BLT DBHCHT Klaten 2025: Dukungan Nyata untuk Buruh Tani Tembakau

Pemerintah Kabupaten Klaten kembali menyalurkan Bantuan Langsung Tunai Dana Bagi Hasil Cukai Hasil Tembakau (BLT DBHCHT) Tahun Anggaran 2025. Bantuan ini hadir sebagai bentuk keberpihakan negara kepada buruh tani tembakau yang selama ini turut menyumbang pemasukan negara dari sektor cukai.

Acara penyerahan simbolis dilakukan di Pendopo Kabupaten Klaten pada Jumat, 14 November 2025, dihadiri Bupati Klaten Hamenang Wajar Ismoyo beserta jajaran pemerintah daerah.


Kenapa Ada BLT dari Cukai Tembakau?

DBHCHT sendiri diatur melalui Undang-Undang Cukai dan peraturan turunannya. Pemerintah mengalokasikan sebagian penerimaan cukai untuk kepentingan masyarakat tembakau, terutama:

  1. Menjaga kesehatan masyarakat dari tingginya jumlah perokok
  2. Melindungi tenaga kerja industri tembakau
  3. Memberdayakan petani dan buruh tani tembakau
  4. Memberantas rokok ilegal
  5. Menopang penerimaan negara dari sektor cukai

Bahasa sederhananya: uang cukai yang dibayar masyarakat diolah kembali untuk membantu mereka yang hidup dari tembakau.


Siapa yang Berhak Menerima?

Syarat penerima BLT DBHCHT di Klaten tahun 2025:

✔ Penduduk Kabupaten Klaten (dibuktikan KTP)
✔ Bekerja sebagai buruh tani tembakau
Tidak menerima BLT serupa dari Pemerintah Provinsi Jawa Tengah

Pengajuan dilakukan dari desa/kelurahan lalu diverifikasi berlapis oleh camat dan tim kabupaten. Tujuannya jelas: tidak boleh ada penerima ganda dan bantuan tepat sasaran.

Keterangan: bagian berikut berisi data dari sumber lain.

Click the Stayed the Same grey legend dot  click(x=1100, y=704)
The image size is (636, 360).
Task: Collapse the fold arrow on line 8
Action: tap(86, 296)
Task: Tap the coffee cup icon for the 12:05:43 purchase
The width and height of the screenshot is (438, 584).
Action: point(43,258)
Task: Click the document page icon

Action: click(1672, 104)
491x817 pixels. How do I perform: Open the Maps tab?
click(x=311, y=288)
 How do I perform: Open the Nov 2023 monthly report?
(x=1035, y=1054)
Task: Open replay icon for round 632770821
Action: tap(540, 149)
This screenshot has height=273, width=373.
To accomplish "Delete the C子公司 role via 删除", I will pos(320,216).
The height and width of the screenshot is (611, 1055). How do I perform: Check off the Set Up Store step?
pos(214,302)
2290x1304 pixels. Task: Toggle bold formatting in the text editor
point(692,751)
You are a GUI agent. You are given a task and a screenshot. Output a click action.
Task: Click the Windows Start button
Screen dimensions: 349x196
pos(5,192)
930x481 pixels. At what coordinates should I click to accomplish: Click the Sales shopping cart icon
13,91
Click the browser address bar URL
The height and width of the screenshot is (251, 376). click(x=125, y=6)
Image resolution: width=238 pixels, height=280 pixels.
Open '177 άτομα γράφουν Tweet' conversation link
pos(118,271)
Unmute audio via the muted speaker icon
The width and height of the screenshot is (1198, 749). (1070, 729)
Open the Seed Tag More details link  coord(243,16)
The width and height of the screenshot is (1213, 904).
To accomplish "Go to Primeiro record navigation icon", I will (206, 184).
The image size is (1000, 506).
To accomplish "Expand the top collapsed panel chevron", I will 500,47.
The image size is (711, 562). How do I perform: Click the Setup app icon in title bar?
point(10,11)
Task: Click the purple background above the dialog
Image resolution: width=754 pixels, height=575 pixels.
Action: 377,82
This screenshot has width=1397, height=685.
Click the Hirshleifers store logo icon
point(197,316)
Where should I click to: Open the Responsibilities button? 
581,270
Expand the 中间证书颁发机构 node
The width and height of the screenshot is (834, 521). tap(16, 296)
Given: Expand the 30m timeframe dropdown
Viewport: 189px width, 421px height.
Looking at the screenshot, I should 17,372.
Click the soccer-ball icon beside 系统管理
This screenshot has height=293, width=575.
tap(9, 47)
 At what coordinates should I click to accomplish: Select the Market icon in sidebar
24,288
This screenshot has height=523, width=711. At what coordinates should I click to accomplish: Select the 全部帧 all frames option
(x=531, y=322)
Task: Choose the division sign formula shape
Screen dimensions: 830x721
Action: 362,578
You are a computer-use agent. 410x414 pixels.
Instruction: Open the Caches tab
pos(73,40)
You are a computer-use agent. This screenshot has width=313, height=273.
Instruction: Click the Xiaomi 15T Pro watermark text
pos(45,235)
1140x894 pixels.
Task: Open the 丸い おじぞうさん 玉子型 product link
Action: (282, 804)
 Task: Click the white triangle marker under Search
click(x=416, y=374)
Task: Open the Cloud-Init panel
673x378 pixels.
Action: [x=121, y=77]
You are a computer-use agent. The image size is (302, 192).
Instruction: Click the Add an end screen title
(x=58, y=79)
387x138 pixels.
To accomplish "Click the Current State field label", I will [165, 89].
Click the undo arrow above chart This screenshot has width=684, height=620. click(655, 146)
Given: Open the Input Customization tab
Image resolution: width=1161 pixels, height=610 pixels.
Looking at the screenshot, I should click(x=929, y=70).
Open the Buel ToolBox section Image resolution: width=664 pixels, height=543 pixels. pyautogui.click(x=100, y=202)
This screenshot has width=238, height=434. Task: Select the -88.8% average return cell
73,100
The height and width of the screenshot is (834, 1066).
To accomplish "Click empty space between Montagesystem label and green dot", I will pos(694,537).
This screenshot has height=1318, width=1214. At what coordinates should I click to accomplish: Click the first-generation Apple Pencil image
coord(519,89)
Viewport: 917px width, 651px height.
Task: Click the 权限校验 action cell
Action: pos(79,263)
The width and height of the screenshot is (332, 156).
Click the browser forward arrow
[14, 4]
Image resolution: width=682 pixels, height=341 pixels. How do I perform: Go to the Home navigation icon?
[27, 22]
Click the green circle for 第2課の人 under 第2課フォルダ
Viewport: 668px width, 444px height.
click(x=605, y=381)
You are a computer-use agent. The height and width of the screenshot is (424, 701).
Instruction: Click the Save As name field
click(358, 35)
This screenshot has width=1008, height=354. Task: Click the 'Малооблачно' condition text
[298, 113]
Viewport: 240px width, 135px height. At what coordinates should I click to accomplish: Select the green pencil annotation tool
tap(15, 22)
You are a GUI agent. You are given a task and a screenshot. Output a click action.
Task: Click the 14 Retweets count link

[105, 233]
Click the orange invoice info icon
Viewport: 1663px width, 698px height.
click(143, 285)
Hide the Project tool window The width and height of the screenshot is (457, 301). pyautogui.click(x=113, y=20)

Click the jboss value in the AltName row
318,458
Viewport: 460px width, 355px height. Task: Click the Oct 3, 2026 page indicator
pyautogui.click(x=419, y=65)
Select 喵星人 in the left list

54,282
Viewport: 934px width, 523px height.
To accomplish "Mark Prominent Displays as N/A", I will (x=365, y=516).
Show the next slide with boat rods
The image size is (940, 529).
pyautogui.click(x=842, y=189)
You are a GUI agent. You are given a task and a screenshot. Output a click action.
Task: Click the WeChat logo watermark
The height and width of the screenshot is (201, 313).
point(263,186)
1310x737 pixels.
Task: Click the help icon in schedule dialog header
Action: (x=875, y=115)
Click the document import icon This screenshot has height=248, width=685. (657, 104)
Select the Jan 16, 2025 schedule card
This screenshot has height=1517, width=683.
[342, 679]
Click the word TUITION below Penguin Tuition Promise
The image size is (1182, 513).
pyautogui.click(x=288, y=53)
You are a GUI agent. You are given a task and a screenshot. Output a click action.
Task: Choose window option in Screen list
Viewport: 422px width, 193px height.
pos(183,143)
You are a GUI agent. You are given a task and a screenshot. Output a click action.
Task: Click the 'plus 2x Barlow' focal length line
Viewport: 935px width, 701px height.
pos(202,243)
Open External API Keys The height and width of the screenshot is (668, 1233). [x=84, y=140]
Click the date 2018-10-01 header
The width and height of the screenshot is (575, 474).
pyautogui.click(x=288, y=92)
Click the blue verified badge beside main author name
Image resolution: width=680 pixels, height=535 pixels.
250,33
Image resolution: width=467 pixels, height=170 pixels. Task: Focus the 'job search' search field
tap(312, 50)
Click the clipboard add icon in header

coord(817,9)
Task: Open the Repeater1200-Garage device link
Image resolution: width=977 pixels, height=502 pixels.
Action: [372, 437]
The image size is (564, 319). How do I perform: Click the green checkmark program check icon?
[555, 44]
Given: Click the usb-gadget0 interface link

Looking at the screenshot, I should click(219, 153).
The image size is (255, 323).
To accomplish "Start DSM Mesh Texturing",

Berapa Besaran Bantuan yang Diterima?

Pada 2025, Pemkab Klaten mengalokasikan Rp 8 miliar untuk 7.185 penerima.

📌 Nilai bantuan:
4 bulan × Rp 300.000 = Rp 1.200.000/orang

📌 Cara pencairan:

  • Dicairkan sekali tahap melalui rekening Bank Klaten
  • Penarikan dimulai Senin, 17 November 2025
  • Wajib membawa:
    • Buku tabungan
    • Fotokopi KTP 2 lembar

Apa Manfaat Konkret BLT Ini?

Dalam kondisi ekonomi yang masih beradaptasi pascapandemi dan tekanan harga kebutuhan pokok, bantuan ini diharapkan dapat:

✨ Mengurangi beban hidup keluarga buruh tani
✨ Menjaga daya beli di sektor pedesaan
✨ Menjadi bentuk penghargaan atas kerja keras para petani dan buruh tani tembakau

Seperti disampaikan Bupati Hamenang, bantuan ini harus tepat sasaran dan ke depan diharapkan dapat menjangkau lebih banyak penerima.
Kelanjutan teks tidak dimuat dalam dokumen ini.